Why Should I Care about Solvability by Radicals?

Question

The Egyptians liked studying numbers in terms of Egyptian fractions. The Greeks liked straightedge and compass constructions. Both really liked rational numbers, especially the Pythagoreans before the proof of the existence of irrational numbers. Rational numbers are obviously very important, but knowledge of the existence of irrationals means they're held in slightly lower esteem today. Egyptian fractions became a mere novelty, and later straightedge and compass constructions met the same fate, although the focus in Europe and the Middle-East on Greek classics kept them alive much longer. They're just not particularly natural concepts.

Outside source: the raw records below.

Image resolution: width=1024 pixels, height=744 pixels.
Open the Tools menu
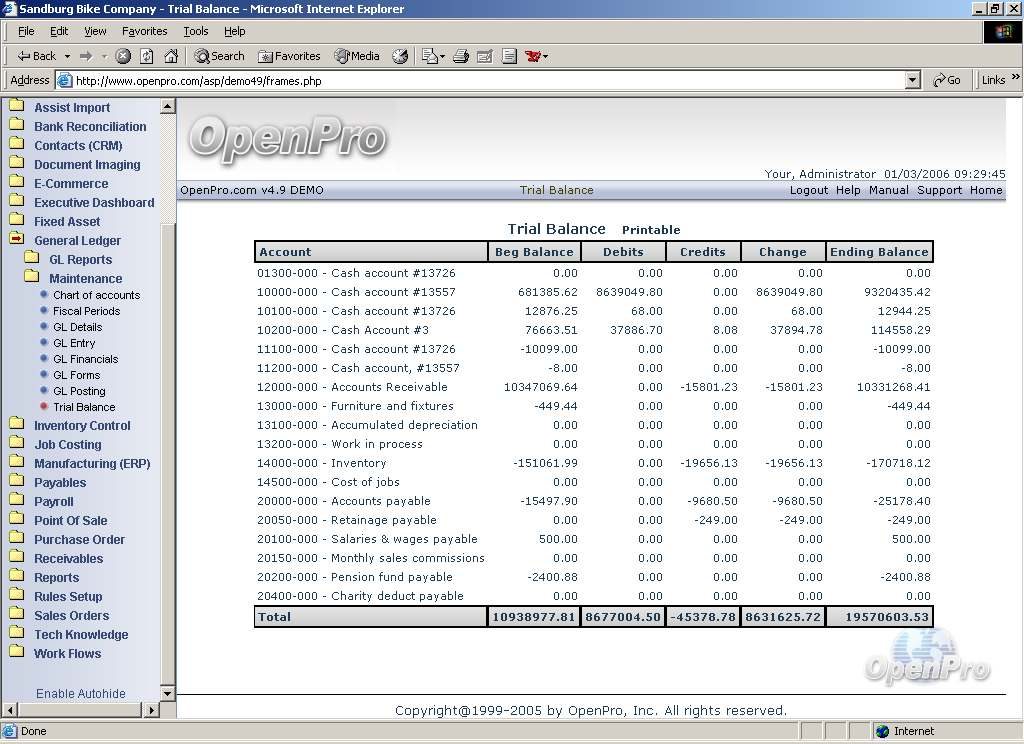[x=196, y=31]
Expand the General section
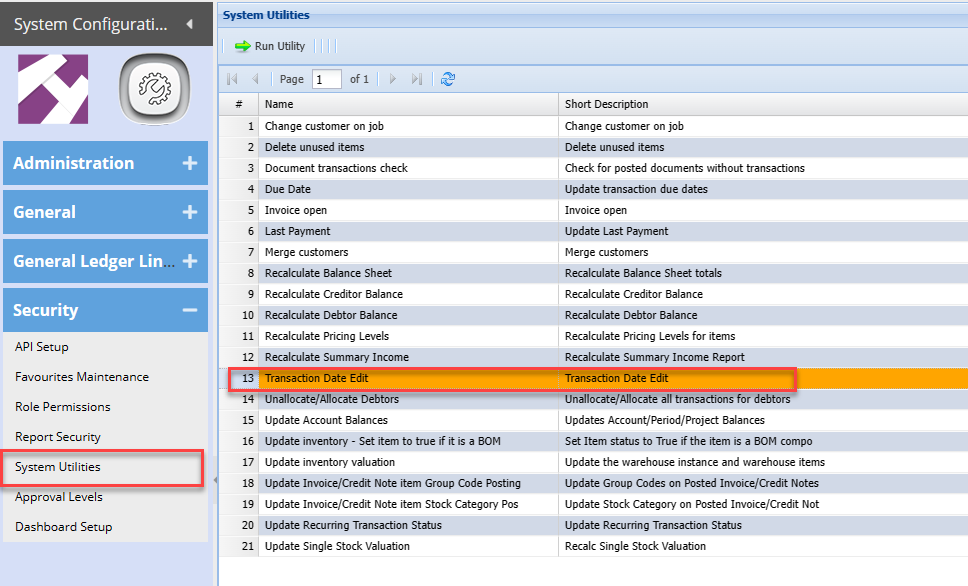 point(189,212)
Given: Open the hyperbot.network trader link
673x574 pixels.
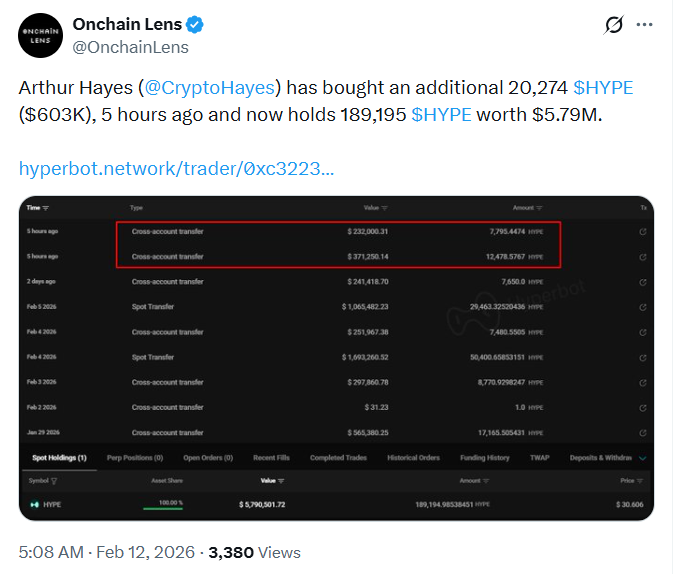Looking at the screenshot, I should (176, 167).
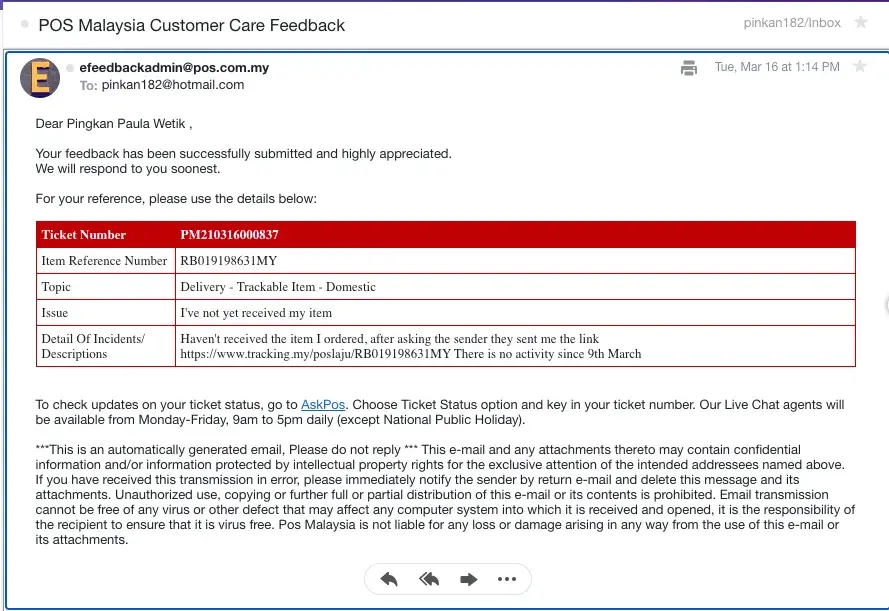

To me, solvability by radicals seems to belong with them. Before the Abel-Ruffini Theorem, it could have been a much more important concept, just like before the proof that $\sqrt{2}$ is irrational, rational numbers could have been somewhat more important. But without a statement like the negation of the Abel-Ruffini Theorem, solvability by radicals seems completely unmotivated. Studying it has certainly given us many important, natural constructs, but that doesn't make it important by itself; part of being natural is showing up in many places, so if we hadn't studied solvability by radicals, we'd have come across Galois Theory some other way, and indeed we did, with ruler and straight-edge constructions. So I'd like to know reasons that people would be interested in solvability by radicals, or indeed solvability of groups, for their own sake.

Answer 1

The "simplest" operations are addition, multiplication, taking powers of numbers and their "inverses" (e.g. subtraction, division, and taking roots). It's always been nice to express roots in terms of these intuitive processes, and they are moreover all readily computable e.g. roots by power series.